- MPC Likely to Hold Policy Rate at 14% as Oil, Cedi Risks Cloud Inflation Outlook
The Bank of Ghana’s Monetary Policy Committee is likely to keep the policy rate unchanged at 14.0 per cent at the end of its 130th meeting, as policymakers weigh Ghana’s strong domestic disinflation against renewed risks from the cedi, crude oil prices and the deteriorating global environment.
Although the latest macroeconomic data provide a strong case for further monetary easing, Governor Dr Johnson Pandit Asiama’s opening remarks to the MPC suggest the Committee may prefer caution over another rate cut after a sharp decline in interest rates over the past year.
The policy rate has already fallen from 28.0 per cent in April 2025 to 14.0 per cent in April 2026, while the interbank weighted average rate has dropped from 26.92 per cent to 10.36 per cent over the same period. Treasury bill yields have also declined sharply, with the 91-day bill rate falling to 4.90 per cent in April 2026 from 15.47 per cent a year earlier.
On inflation, the domestic case for easing remains strong. Headline inflation fell from 21.2 per cent in April 2025 to 3.4 per cent in April 2026, while food inflation dropped to 2.2 per cent and non-food inflation stood at 4.2 per cent.
But the April inflation outturn also showed the first uptick in the disinflation path, rising from 3.2 per cent in March to 3.4 per cent in April. The Governor specifically flagged this in his opening remarks, noting that “inflation has ticked up, marking the first increase since December 2024.”
That signal is likely to weigh heavily on the MPC members’ decision.
Dr Asiama said the Committee was meeting at a moment of “heightened policy complexity,” with domestic conditions improving but the external environment deteriorating due to the conflict in the Middle East and its impact on global energy and commodity prices. He warned that for an economy such as Ghana a commodity exporter but energy importer the transmission channels include fuel prices, transportation costs, import bills and consumer prices.
The concern is not theoretical. Brent crude oil averaged $103.2 per barrel in April 2026, representing a 67.4 per cent year-to-date increase. Such a steep rise in global oil prices could feed into domestic fuel prices, transport fares, utility costs and broader inflation expectations, particularly if the shock persists.
The cedi is also again under pressure. The local currency traded at GH¢11.4125 to the dollar as at May 15, 2026, representing a year-to-date depreciation of 8.4 per cent. It had also weakened by 7.5 per cent against both the pound and the euro.

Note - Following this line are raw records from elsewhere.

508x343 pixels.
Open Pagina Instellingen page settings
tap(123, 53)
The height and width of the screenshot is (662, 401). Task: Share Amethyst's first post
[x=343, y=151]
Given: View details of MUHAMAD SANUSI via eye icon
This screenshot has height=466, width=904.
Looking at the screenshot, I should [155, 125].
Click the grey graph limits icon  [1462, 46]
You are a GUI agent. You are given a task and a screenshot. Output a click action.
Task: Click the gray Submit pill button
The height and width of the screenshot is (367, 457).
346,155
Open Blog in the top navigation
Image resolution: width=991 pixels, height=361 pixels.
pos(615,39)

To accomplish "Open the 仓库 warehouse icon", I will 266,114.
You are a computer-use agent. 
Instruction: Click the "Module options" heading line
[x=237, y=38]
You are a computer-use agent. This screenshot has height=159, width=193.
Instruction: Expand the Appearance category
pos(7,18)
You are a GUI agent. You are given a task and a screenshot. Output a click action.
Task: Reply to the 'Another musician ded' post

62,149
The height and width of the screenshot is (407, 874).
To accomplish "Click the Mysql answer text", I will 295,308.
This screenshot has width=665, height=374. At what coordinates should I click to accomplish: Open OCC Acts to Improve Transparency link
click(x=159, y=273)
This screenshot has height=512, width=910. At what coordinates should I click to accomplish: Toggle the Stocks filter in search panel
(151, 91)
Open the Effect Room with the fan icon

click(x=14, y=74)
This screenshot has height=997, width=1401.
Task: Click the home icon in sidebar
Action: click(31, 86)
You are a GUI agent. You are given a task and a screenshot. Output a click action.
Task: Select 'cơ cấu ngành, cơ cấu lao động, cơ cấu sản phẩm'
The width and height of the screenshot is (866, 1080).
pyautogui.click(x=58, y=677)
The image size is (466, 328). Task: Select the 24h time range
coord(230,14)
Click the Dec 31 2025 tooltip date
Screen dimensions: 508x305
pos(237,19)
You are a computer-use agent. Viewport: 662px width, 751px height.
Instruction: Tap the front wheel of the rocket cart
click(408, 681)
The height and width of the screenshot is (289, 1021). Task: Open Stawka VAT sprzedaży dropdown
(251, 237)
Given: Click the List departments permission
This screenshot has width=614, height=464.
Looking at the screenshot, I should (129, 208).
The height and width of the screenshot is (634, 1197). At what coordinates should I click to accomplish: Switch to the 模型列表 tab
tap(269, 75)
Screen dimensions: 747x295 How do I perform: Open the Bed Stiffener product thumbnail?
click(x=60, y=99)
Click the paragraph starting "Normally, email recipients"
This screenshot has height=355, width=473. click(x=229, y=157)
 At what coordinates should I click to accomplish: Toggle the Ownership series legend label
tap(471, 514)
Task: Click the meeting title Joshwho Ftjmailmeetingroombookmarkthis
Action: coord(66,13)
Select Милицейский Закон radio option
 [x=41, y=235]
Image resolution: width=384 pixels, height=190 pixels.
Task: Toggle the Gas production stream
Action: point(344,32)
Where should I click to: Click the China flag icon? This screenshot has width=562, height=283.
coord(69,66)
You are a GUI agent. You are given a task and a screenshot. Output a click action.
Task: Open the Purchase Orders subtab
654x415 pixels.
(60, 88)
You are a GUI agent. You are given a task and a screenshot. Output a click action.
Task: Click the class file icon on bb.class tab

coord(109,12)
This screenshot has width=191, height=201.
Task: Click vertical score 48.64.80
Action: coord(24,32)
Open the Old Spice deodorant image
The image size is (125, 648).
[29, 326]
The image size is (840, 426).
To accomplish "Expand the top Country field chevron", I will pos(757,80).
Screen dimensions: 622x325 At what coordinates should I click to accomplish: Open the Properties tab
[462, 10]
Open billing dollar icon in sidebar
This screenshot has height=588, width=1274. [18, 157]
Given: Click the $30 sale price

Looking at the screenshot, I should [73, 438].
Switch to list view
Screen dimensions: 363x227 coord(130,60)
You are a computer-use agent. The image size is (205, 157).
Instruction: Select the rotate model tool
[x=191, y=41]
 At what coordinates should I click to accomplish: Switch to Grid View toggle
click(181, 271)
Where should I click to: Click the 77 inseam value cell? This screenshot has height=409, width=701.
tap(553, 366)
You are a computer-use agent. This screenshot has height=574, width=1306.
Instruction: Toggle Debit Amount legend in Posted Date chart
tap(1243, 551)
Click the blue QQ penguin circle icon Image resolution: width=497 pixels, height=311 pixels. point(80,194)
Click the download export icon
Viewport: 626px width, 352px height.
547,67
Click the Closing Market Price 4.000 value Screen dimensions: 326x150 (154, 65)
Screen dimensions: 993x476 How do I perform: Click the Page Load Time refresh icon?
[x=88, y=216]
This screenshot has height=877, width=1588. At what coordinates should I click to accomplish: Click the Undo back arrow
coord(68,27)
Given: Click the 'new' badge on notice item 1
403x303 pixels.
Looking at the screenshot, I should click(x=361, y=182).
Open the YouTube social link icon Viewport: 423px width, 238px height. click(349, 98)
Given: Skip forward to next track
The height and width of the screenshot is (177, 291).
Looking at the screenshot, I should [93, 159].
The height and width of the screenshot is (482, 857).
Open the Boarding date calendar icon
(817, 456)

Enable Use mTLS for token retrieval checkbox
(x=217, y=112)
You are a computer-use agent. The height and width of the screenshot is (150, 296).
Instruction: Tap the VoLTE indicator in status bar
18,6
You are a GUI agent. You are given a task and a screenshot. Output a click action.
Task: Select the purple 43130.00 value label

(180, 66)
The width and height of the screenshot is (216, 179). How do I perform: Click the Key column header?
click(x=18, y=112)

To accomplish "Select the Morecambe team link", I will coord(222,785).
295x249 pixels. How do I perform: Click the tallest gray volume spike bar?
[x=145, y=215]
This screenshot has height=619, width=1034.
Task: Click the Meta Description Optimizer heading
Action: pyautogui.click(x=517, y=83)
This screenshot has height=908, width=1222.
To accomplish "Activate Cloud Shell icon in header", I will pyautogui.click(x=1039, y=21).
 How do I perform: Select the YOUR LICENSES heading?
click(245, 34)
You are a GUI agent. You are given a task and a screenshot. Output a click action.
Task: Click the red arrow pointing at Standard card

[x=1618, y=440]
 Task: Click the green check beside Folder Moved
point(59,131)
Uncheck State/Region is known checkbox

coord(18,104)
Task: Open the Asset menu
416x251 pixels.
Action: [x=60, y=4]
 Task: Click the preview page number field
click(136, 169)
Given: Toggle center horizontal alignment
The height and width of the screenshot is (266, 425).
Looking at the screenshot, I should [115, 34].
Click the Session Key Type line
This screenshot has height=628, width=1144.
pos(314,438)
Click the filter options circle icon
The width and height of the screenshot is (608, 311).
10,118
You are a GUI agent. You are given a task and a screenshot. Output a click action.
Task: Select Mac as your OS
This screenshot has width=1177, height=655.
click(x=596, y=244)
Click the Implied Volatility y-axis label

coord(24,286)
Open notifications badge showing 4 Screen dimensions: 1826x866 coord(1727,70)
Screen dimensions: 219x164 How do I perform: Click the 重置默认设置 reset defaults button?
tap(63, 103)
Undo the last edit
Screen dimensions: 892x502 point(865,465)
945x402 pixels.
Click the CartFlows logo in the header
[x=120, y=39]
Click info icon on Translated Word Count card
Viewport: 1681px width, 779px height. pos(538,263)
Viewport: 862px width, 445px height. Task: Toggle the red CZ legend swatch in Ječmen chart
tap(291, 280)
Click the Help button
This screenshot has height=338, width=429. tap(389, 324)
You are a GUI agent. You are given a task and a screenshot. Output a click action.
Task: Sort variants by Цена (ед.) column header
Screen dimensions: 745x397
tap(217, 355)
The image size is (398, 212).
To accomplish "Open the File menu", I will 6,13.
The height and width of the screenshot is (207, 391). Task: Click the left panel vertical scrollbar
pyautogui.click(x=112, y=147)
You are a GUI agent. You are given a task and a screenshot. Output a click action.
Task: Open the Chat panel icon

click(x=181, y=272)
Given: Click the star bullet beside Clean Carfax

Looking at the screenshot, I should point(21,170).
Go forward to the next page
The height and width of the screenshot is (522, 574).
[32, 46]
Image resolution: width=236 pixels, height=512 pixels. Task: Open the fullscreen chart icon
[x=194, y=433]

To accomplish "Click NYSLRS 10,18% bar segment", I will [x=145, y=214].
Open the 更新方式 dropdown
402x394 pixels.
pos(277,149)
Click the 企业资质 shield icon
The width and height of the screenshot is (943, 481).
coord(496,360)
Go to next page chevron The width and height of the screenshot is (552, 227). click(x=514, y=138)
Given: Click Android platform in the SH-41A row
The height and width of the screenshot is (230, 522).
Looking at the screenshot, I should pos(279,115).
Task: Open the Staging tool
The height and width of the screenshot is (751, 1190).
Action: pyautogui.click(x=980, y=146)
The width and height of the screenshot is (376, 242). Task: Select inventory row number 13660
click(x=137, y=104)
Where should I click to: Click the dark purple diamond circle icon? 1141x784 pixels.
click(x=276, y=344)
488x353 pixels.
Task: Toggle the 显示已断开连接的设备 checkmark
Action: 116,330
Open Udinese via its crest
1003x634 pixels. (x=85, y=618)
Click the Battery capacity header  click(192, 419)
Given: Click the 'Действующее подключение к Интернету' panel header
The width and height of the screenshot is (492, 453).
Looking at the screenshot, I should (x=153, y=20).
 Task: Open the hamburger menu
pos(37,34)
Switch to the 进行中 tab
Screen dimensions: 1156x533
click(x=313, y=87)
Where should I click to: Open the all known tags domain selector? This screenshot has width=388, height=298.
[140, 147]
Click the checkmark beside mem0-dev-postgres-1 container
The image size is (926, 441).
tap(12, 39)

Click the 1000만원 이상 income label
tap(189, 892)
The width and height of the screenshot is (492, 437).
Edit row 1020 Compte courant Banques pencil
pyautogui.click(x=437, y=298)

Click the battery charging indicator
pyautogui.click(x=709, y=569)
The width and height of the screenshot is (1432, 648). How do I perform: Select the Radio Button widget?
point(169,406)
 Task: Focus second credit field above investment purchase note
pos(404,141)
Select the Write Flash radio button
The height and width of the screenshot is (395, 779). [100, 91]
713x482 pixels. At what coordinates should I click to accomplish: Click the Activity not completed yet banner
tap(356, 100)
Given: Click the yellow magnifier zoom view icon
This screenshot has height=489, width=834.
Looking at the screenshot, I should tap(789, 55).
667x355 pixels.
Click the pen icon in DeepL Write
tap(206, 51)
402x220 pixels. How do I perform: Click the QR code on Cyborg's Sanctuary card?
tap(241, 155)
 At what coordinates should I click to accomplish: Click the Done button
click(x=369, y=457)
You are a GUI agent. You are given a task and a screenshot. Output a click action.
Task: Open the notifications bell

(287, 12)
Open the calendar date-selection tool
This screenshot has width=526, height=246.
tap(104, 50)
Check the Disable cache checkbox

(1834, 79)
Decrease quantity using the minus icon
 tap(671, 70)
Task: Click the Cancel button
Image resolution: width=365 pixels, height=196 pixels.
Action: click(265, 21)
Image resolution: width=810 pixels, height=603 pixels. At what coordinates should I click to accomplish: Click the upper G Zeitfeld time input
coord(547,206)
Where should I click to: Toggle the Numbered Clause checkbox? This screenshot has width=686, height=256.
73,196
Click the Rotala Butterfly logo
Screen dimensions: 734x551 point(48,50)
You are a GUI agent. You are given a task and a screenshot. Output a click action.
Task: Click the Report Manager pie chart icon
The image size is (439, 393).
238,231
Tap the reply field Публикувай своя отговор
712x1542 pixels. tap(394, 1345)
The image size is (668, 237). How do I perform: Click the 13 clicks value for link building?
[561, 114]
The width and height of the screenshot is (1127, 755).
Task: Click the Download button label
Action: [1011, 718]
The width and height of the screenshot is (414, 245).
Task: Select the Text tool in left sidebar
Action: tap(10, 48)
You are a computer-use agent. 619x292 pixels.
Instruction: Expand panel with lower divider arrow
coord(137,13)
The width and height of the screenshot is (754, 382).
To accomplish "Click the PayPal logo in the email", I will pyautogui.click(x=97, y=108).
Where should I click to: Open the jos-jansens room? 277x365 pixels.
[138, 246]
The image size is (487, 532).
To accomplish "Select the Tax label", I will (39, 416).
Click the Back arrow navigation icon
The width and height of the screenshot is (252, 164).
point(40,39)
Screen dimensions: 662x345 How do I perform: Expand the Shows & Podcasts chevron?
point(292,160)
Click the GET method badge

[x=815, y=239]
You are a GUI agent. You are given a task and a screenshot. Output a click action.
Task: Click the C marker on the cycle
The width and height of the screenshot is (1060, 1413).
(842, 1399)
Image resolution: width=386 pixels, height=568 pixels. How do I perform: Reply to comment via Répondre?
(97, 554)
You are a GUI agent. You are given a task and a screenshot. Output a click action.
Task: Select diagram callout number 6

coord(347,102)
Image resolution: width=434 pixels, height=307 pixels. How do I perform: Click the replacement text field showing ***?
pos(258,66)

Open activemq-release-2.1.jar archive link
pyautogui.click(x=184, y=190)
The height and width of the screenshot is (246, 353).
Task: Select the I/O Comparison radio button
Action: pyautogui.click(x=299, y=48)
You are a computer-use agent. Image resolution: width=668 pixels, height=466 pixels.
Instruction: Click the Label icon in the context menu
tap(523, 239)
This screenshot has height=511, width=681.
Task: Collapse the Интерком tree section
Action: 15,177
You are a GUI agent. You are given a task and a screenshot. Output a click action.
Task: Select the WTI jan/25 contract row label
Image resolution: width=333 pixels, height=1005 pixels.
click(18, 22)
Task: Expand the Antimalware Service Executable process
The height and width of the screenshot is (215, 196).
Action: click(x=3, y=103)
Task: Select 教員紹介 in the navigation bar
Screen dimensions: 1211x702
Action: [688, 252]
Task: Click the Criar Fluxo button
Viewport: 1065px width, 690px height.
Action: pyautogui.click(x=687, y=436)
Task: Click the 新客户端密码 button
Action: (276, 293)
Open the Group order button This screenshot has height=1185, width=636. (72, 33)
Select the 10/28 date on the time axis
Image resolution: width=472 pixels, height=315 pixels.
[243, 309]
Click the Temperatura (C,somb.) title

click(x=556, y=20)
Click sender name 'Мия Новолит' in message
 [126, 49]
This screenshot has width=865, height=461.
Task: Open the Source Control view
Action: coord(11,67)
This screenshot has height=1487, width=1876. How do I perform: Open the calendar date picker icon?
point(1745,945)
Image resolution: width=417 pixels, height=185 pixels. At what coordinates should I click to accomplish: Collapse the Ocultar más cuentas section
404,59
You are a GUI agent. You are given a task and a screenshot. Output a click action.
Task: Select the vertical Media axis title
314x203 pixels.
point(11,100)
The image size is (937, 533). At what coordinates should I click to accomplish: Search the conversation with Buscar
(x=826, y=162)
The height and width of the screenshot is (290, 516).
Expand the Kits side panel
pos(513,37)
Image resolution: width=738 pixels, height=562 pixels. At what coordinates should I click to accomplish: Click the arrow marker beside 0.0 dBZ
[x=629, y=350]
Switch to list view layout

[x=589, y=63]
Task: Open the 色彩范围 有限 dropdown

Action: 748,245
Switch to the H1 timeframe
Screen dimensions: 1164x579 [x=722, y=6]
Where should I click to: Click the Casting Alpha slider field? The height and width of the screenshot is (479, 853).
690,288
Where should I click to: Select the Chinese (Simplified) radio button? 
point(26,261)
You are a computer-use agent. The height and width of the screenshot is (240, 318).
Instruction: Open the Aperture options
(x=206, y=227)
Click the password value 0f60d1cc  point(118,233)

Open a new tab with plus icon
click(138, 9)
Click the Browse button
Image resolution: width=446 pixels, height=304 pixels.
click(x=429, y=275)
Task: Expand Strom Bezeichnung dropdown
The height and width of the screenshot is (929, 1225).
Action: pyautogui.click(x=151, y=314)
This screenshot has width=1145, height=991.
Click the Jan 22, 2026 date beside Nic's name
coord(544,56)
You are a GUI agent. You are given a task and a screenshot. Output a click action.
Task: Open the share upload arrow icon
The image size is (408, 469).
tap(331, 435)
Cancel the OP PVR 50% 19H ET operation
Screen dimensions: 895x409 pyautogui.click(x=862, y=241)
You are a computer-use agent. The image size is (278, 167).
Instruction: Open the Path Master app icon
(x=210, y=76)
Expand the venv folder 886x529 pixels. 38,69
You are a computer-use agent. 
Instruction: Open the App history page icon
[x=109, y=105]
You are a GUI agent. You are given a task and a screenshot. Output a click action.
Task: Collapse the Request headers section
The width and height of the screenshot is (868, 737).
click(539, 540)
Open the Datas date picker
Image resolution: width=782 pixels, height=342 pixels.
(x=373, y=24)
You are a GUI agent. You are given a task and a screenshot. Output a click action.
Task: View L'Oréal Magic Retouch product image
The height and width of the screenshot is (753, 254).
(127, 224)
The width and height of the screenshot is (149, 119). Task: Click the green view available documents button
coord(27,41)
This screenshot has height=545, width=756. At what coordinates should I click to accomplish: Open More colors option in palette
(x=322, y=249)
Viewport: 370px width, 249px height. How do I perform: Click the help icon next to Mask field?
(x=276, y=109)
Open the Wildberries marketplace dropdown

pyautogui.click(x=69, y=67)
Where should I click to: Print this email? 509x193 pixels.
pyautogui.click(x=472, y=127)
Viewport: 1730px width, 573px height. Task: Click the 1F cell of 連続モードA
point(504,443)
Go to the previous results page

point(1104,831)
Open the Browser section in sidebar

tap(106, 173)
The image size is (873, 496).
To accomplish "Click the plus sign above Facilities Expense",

For the MPC, cutting the policy rate further in such an environment could risk weakening the attractiveness of cedi assets, especially if market participants begin to price in further depreciation. This creates the central tension facing the Committee: Ghana’s domestic inflation and interest-rate data point toward room for additional easing, but external risks argue for a pause.
The Governor’s remarks also show that the MPC is not only looking at current inflation but at inflation expectations. He said the Committee would consider how to realign the interest-rate structure while ensuring inflation expectations do not become “dislodged,” especially as domestic energy supply disruptions and external commodity price pressures could create a “dual-channel inflation expectations problem.”
That language points to a central bank preparing to defend the credibility of its inflation-targeting framework, rather than one rushing into another aggressive cut.
At the same time, the Bank will take comfort from Ghana’s stronger external buffers. Gross International Reserves stood at $13.95 billion in April 2026, equivalent to 5.5 months of import cover, while total exports reached $11.15 billion, supported by gold exports of $6.86 billion. Ghana also recorded a trade surplus of $5.28 billion, equivalent to 4.4 per cent of GDP.
The banking sector also appears stronger, with capital adequacy rising to 22.3 per cent in April 2026 and non-performing loans declining to 18.0 per cent, from 23.6 per cent a year earlier. Private sector credit is also recovering, with nominal private-sector credit growth reaching 28.7 per cent in April 2026.
These indicators give the MPC some room to argue that previous rate cuts are working through the economy and that the transmission mechanism is improving. But they also reduce the urgency for another immediate cut.
The likely decision, therefore, is a hold at 14.0 per cent, accompanied by a cautious policy statement that acknowledges Ghana’s stronger domestic fundamentals while warning that the inflation outlook is now exposed to external shocks.
It is important to note that the team here at NorvanReports, after going through the data, also sees a possible cut which will be a smaller cut of about 100 basis points that cannot be completely ruled out, particularly because the real policy rate remains strongly positive. But given the Governor’s emphasis on oil prices, cedi pressure, energy-sector risks and inflation expectations, a pause appears more probable.
The MPC’s message is likely to be that Ghana has made substantial stabilisation gains, but the disinflation victory must not be taken for granted.
In effect, we at NorvanReports project that the Committee may decide that this is not the moment to test the market with another cut. The domestic economy may be asking for cheaper money, but the global environment is warning the central bank to wait.